Pam Clark, Instructional Specialist: Also, we have a news station. Instead of doing announcements, we have sixth grade and fifth grade reporters that go out and video interview people for the morning school news. So, we’re always looking for real-life problems that they can tackle and figure out a way to solve. For a lot of our seating in our classrooms, the students actually decided what the best learning environment would be. How would it look? What kind of furniture would we have? We were able to create some classrooms that do look like what they imagined and what they thought would be best for their learning.
Andrew: Do you find that setting high expectations for kids and treating them with respect is important for helping them take on these really advanced roles in elementary school?

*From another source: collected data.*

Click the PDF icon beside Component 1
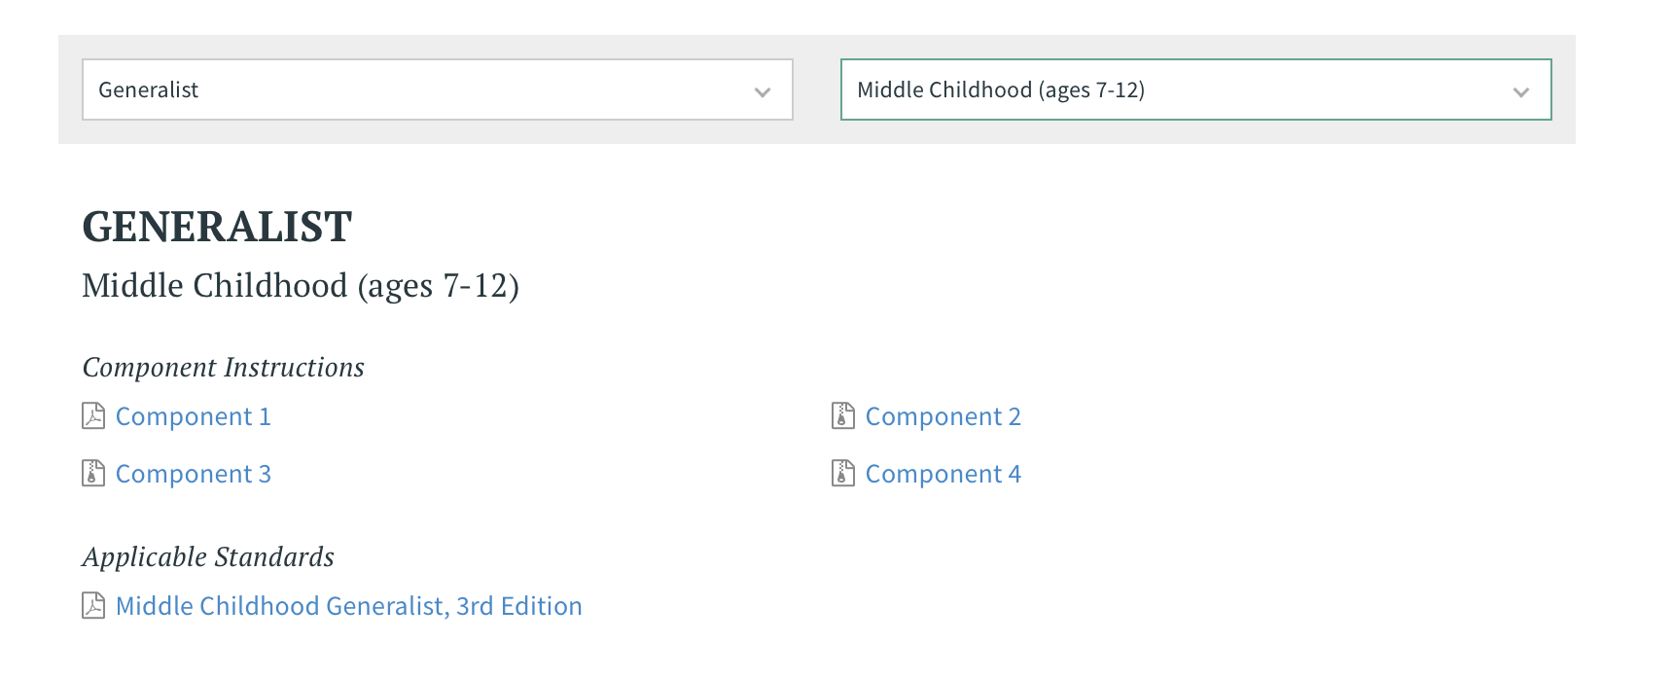The width and height of the screenshot is (1673, 679). [x=93, y=416]
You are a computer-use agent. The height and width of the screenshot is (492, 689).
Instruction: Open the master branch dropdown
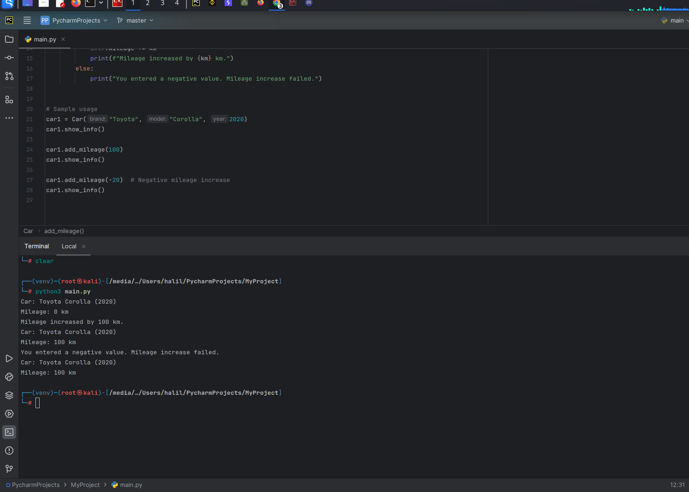135,20
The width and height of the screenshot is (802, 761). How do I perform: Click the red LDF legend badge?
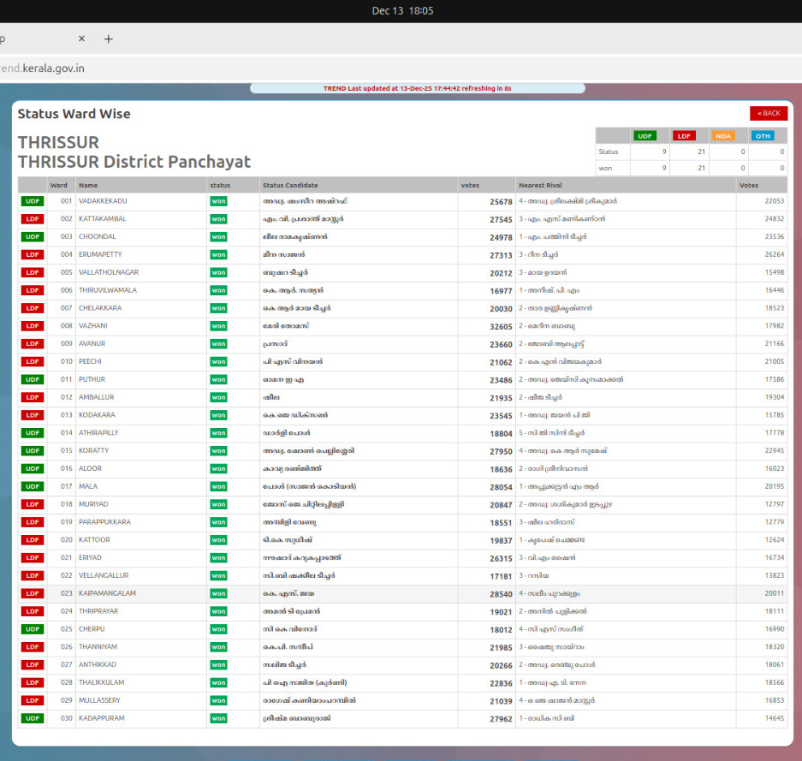684,135
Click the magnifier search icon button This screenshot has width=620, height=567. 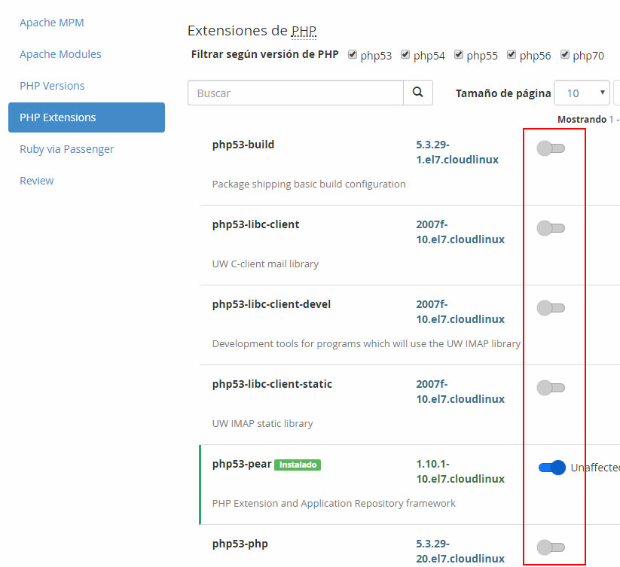tap(418, 93)
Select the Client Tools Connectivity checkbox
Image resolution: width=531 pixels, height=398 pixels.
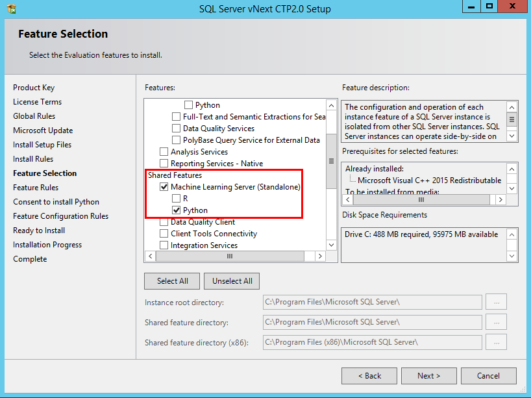tap(164, 234)
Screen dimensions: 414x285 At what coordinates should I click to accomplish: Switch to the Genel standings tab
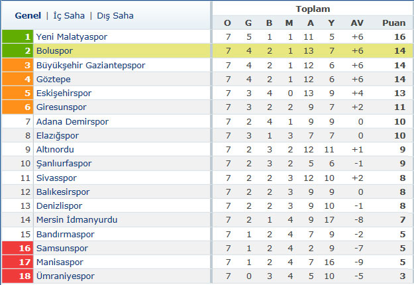coord(28,16)
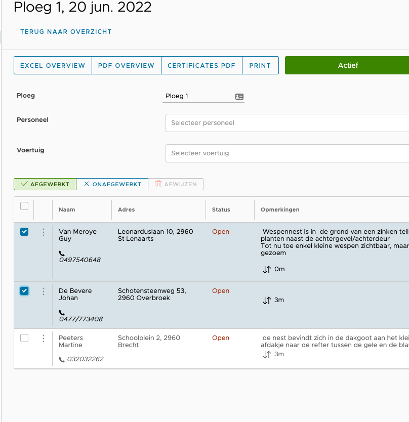
Task: Open the Selecteer voertuig dropdown
Action: (x=287, y=153)
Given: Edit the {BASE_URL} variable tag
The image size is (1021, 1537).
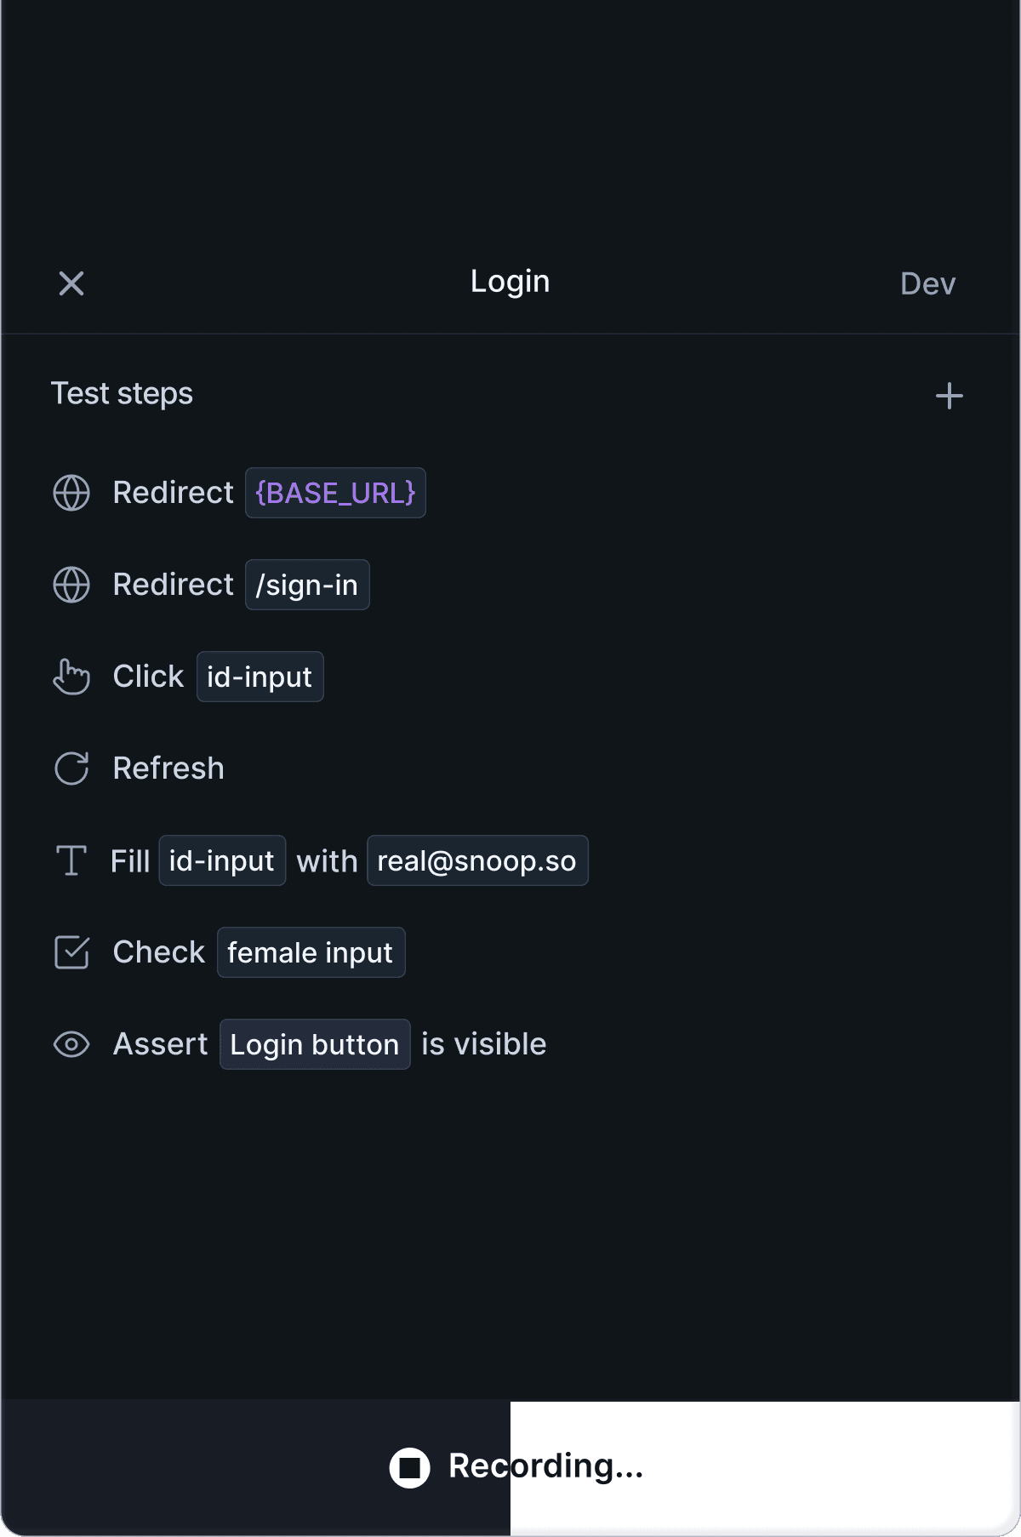Looking at the screenshot, I should pyautogui.click(x=335, y=493).
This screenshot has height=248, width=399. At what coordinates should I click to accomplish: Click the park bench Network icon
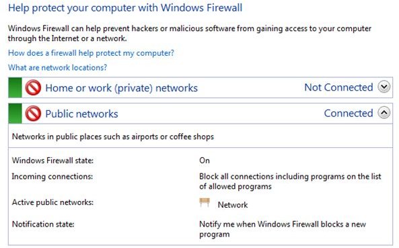pyautogui.click(x=205, y=203)
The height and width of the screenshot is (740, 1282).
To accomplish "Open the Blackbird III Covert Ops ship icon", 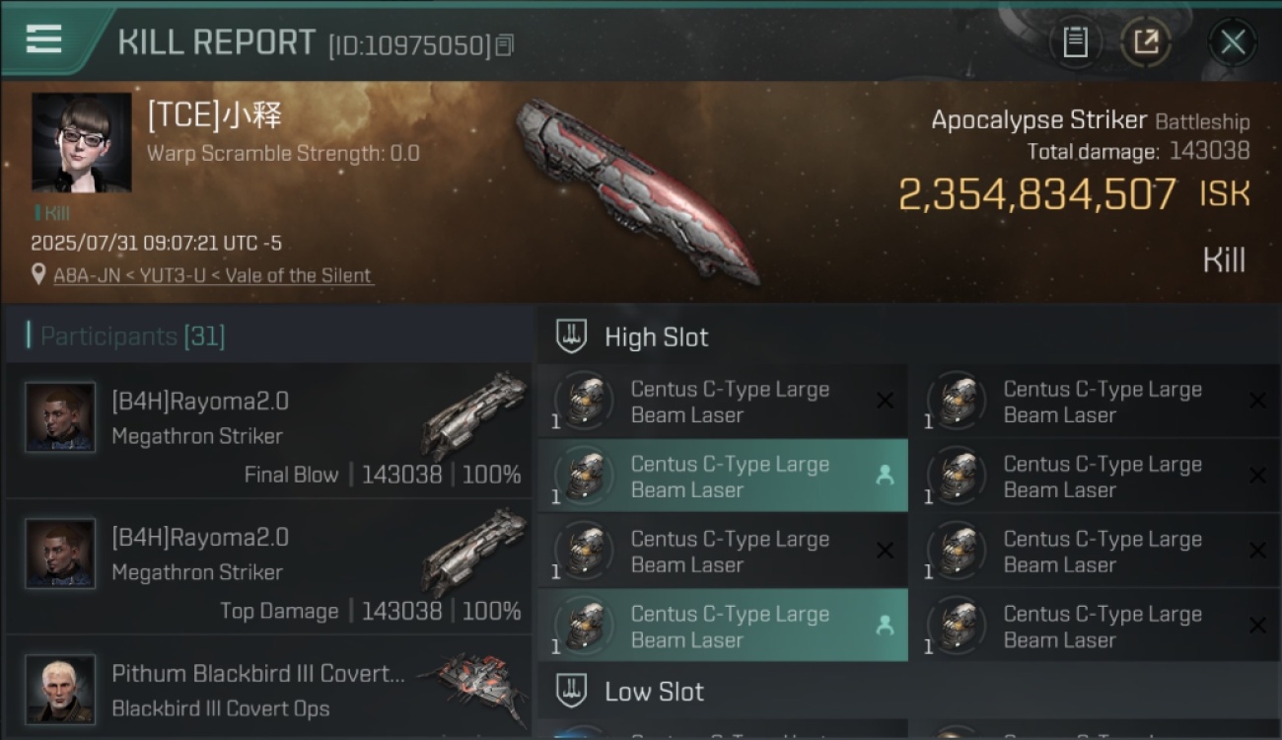I will (471, 685).
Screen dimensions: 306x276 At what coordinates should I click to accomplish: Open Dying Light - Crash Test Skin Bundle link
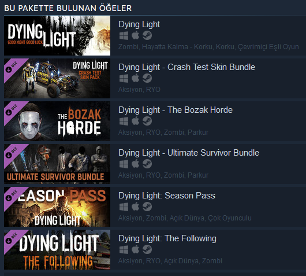coord(186,67)
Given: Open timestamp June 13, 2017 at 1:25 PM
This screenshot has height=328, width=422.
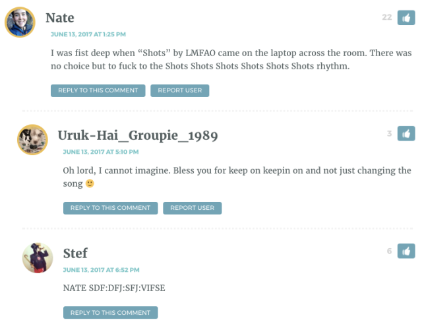Looking at the screenshot, I should tap(88, 34).
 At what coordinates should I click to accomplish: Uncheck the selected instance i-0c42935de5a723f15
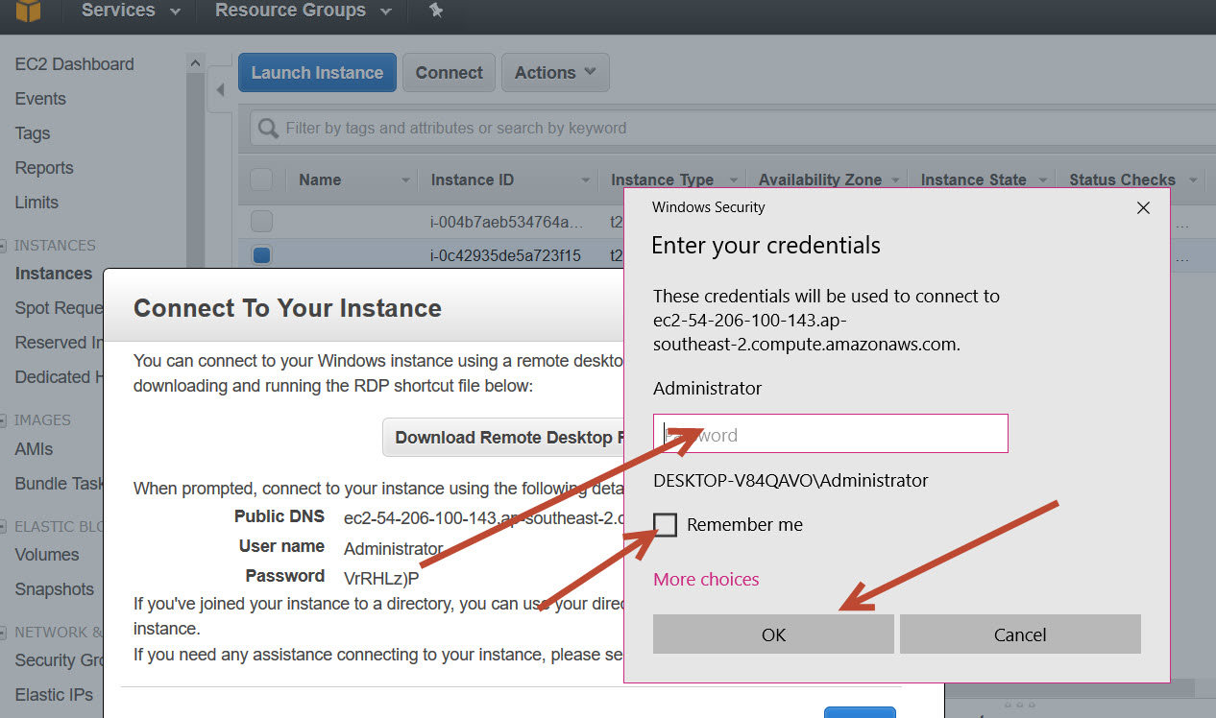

Candice: Absolutely. We listen to the kids. That gives them value and meaning. They are in elementary school, but, you know what? Elementary school kids can change the world, too. Some of the practices that they’re talking about and doing, they’re going to take on. We see this with our kids that move into middle school and high school. Our kids are the student council representatives. Our kids are the kids that go into some of the vocational trainings. Our kids are the ones that graduate top of their classes. I hear this not just in looking at data, but from the principals. They say, ‘We can tell your kid from any other kid in the district simply because of how they apply the C’s: critical thinking, communication, collaboration, creativity, and community connections.’ They’re able to synthesize their learning around those.
Andrew: What do you think are some common misconceptions about traditional public schools?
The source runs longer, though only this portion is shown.